WORK REQUIRED
When you spot the word "height" in a line of the data below, copy that line.

SUPPLIED INFORMATION
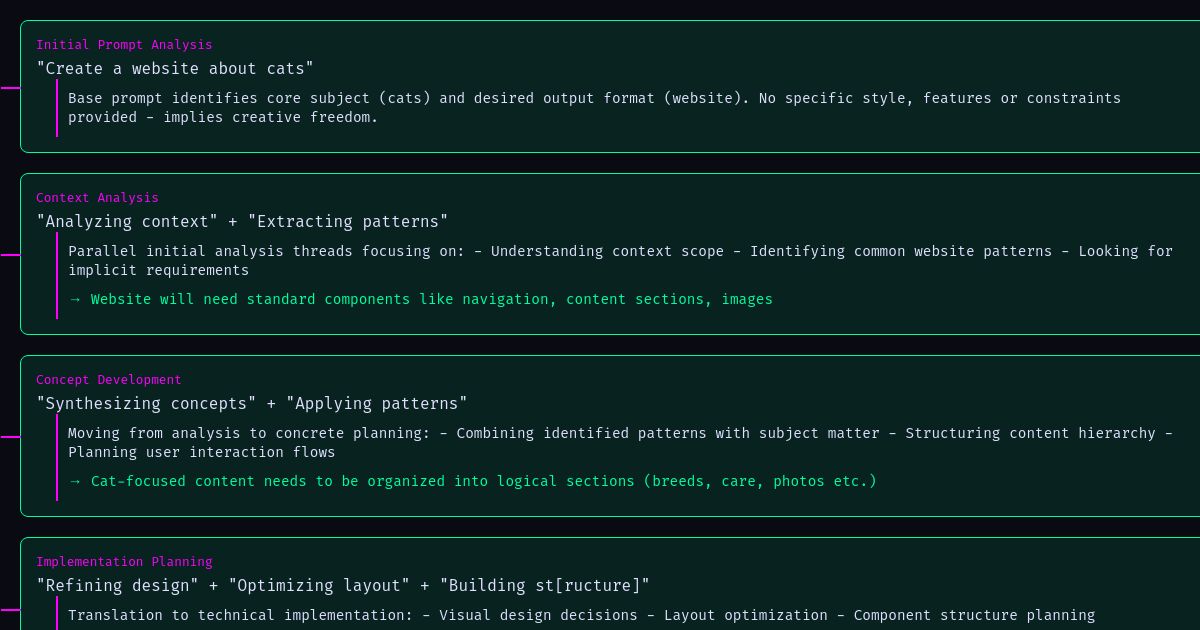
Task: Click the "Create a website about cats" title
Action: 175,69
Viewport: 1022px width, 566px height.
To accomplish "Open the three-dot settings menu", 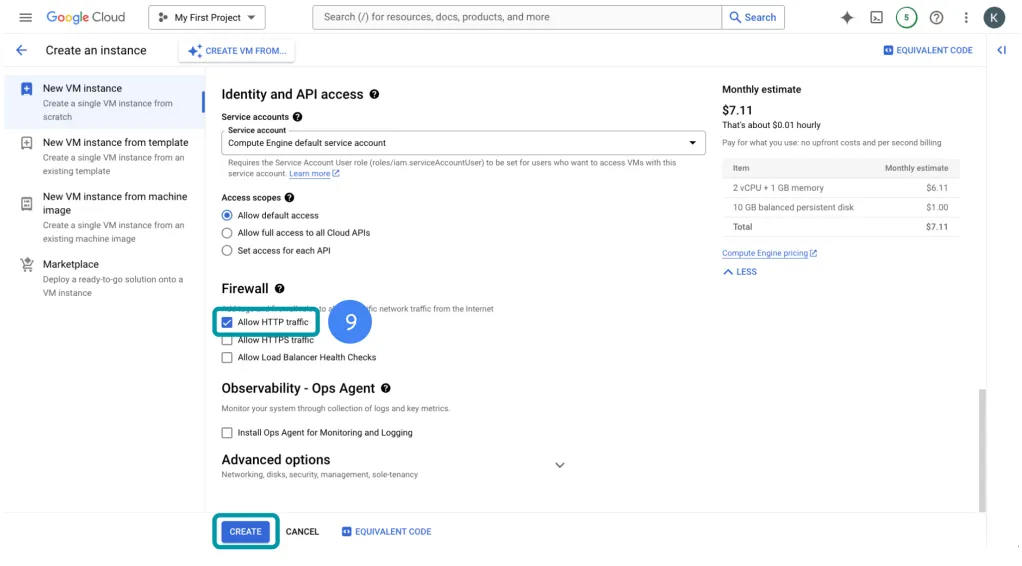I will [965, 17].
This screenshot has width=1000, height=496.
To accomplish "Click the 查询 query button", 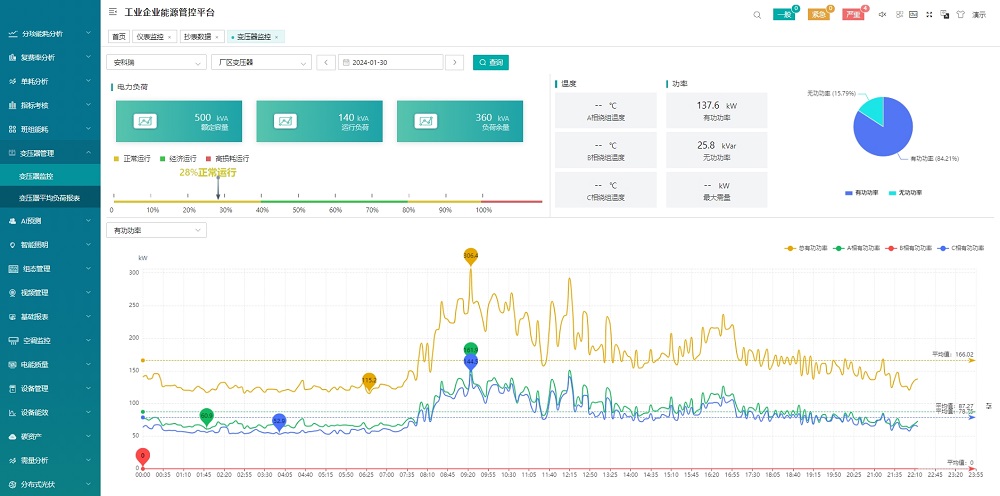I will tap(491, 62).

YOUR SOLUTION
Viewport: 1022px width, 566px height.
This screenshot has width=1000, height=496.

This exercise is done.